11. The composition according to claim 2, wherein the substituted aryl amidopolyamine comprises the reaction product of:
bi) a phenolic compound substituted with at least one carboxyl group and at least one hydrocarbyl group having more than 12 carbon atoms, and bii) an aliphatic polyamine compound having at least two primary amine groups and a secondary amine group, and biii) a polyepoxy compound which is first reacted in substoichiometric amounts with the polyamine compound prior to reacting the polyamine compound with the phenolic compound.

12. The curing agent composition of claim 1, wherein the carboxyl group on the phenolic compound comprises a -carboxy acid, an -acetic acid, a-propionic acid, or a -stearic acid.

13. The curing agent composition of claim 1, wherein the phenolic compound comprises an 8-29 carbon alkyl substituted salicyclic acid, the polyamine compound comprises at least two primary amine nitrogens and at least on secondary amine nitrogen, and the monoglycidyl ether comprises an alkyl glycidyl ether having 2-18 carbon atoms or an alkaryl glycidyl ether wherein the alkyl has 1-24 carbon atoms.

14. The composition of claims 1-13, wherein the polyamine compound further contains at least one secondary amine group, and the salicyclic acid is substituted with a 14 to 29 carbon alkyl group.

15. The composition of claims 1-14, wherein the polyamine compound comprises diethylene triamine, triethylene tetramine, tetraethylenepentamine, or m-xylylene diamine.

16. The composition of claims 2-15, wherein the monoglycidyl capping agent is reacted with the said adduct at a molar ratio of 0.5:1 to 2:1.

17. The composition of claims 1-16, wherein the monoglycidyl capping agent comprises an alkyl glycidyl ether having 1-24 branched or unbranched carbon atoms in the alkyl chain, an alkaryl glycidyl ether, an aryl glycidyl ether, an allyl glycidyl ether, an alicyclic alkyl glycidyl ether, or a glycidyl ester of a monocarboxylic acid.
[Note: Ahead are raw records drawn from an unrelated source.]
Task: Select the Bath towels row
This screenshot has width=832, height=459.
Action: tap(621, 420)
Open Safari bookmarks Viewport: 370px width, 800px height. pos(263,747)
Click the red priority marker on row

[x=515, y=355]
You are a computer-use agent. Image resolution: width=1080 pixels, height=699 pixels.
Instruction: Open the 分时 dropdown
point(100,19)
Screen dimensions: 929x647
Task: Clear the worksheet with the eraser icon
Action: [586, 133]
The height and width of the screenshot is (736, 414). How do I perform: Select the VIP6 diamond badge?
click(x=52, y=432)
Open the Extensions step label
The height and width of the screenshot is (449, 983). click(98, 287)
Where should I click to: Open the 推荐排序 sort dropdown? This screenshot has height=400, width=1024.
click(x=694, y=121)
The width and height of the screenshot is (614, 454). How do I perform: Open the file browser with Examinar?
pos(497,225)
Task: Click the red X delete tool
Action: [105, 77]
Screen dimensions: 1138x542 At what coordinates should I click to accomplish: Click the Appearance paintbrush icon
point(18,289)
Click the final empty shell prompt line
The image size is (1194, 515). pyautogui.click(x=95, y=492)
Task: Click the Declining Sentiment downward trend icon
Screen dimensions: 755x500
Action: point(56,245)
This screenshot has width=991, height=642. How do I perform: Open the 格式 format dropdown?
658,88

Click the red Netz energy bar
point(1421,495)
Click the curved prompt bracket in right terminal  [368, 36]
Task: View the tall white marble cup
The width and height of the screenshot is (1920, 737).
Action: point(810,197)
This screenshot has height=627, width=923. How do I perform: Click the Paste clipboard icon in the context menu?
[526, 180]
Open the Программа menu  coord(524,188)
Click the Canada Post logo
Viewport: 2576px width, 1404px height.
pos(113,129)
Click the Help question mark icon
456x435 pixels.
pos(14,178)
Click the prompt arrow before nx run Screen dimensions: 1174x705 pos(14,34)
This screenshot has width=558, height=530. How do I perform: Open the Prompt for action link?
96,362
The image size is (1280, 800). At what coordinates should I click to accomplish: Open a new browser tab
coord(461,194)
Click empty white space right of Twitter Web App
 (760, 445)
18. A two component solventborne or solventless epoxy composition comprising an epoxy resin component and a curing agent component, said curing agent component comprising the reaction product of:
b) a substituted aryl amidopolyamine comprising the reaction product of:
bi) a phenolic compound substituted with at least one carboxyl group and at least one hydrocarbyl group having at least 8 carbon atoms, and bii) an aliphatic polyamine compound having at least two primary amine group, and c) a monoglycidyl capping agent.

19. Composition of claim 18, which is curable within 24 hours at 4.4 °C in the absence of external accelerator compounds.

20. The composition of claim 18, which is in the absence of external accelerators.